● EXERCISE DATA:
※ ※ ※

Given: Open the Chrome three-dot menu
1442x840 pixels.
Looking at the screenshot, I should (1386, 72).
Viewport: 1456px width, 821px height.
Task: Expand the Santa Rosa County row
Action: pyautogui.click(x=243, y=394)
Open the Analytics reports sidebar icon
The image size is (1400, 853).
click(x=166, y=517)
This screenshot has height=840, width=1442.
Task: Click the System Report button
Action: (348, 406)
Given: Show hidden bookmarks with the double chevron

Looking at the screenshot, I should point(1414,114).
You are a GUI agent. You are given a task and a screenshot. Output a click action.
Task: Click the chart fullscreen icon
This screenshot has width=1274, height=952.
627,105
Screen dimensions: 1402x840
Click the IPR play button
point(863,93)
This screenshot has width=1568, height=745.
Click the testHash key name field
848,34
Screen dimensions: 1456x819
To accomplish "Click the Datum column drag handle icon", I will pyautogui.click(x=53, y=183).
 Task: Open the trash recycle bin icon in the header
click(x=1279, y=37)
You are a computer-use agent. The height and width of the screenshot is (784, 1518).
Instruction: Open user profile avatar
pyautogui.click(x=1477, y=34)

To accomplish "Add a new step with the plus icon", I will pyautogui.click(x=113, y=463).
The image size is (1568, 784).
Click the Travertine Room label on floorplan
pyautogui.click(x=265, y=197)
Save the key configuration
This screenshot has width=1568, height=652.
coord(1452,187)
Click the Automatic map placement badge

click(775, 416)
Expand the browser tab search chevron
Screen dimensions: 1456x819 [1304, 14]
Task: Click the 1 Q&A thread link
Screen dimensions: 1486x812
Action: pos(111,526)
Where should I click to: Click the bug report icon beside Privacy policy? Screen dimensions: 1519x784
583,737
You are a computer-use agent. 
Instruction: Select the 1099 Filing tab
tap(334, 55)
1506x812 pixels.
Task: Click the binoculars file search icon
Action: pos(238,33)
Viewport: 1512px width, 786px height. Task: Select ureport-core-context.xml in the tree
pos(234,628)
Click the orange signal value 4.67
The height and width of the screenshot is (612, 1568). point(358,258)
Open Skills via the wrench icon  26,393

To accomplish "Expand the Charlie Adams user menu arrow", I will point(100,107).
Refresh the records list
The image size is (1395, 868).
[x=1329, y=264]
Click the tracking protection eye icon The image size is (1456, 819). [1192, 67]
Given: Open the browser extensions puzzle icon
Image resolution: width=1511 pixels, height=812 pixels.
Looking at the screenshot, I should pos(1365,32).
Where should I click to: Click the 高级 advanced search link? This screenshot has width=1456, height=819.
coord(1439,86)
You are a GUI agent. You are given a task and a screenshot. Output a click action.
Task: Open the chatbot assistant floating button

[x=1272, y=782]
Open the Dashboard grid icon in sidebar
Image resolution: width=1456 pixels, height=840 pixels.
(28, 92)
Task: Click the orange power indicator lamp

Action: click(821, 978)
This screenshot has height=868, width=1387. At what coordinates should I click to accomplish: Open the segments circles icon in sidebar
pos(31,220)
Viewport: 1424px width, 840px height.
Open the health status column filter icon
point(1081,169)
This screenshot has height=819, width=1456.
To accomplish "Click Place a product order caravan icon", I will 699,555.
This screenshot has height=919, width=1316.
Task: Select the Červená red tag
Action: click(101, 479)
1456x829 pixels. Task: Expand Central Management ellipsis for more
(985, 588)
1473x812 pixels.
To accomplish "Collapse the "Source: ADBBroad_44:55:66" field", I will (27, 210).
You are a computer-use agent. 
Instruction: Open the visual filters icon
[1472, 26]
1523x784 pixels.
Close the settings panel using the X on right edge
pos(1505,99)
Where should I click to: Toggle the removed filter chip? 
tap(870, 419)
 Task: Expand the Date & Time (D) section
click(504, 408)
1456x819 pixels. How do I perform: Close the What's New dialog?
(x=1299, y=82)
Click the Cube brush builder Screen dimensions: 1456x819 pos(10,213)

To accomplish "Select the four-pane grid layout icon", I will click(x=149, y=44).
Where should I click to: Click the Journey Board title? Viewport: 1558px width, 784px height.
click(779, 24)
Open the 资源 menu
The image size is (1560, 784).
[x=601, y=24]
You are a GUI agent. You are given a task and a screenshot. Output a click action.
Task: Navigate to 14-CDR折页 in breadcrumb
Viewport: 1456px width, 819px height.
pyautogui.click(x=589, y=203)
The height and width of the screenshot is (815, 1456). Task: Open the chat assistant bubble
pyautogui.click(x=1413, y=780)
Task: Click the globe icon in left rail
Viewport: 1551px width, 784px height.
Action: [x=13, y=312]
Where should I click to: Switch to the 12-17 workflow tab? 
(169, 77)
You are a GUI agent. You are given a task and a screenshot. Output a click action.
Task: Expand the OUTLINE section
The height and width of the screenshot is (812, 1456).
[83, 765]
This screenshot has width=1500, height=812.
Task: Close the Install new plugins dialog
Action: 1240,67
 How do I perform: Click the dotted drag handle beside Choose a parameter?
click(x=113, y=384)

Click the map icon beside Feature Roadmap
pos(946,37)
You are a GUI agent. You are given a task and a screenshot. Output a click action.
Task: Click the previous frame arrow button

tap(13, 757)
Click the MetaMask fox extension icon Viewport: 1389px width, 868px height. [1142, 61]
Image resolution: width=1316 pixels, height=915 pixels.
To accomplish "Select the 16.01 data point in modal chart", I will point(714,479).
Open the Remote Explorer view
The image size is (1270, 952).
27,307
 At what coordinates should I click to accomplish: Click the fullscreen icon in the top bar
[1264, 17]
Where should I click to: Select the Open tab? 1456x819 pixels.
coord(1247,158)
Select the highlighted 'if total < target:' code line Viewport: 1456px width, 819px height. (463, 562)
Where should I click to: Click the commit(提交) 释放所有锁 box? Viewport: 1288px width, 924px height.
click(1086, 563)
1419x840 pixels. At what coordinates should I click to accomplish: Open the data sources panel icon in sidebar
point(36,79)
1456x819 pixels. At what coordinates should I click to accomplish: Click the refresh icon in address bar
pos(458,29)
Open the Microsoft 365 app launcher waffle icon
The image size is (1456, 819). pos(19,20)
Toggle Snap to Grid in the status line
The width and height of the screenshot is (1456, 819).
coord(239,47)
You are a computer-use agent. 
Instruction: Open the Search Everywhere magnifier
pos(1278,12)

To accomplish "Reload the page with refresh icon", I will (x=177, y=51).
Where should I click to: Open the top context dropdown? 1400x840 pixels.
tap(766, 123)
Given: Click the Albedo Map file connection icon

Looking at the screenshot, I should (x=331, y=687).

※ ※ ※

● WORK TO COMPLETE: Your answer consists solely of the lines from the top of the records above through the line that contains "You are a computer-use agent. The", each echoed exactly.

● SOLUTION TO THIS TASK:
Given: Open the Chrome three-dot menu
1442x840 pixels.
Looking at the screenshot, I should (1386, 72).
Viewport: 1456px width, 821px height.
Task: Expand the Santa Rosa County row
Action: pyautogui.click(x=243, y=394)
Open the Analytics reports sidebar icon
The image size is (1400, 853).
click(x=166, y=517)
This screenshot has height=840, width=1442.
Task: Click the System Report button
Action: (348, 406)
Given: Show hidden bookmarks with the double chevron

Looking at the screenshot, I should point(1414,114).
You are a GUI agent. You are given a task and a screenshot. Output a click action.
Task: Click the chart fullscreen icon
This screenshot has width=1274, height=952.
627,105
Screen dimensions: 1402x840
Click the IPR play button
point(863,93)
This screenshot has width=1568, height=745.
Click the testHash key name field
848,34
Screen dimensions: 1456x819
To accomplish "Click the Datum column drag handle icon", I will pyautogui.click(x=53, y=183).
 Task: Open the trash recycle bin icon in the header
click(x=1279, y=37)
You are a computer-use agent. The height and width of the screenshot is (784, 1518).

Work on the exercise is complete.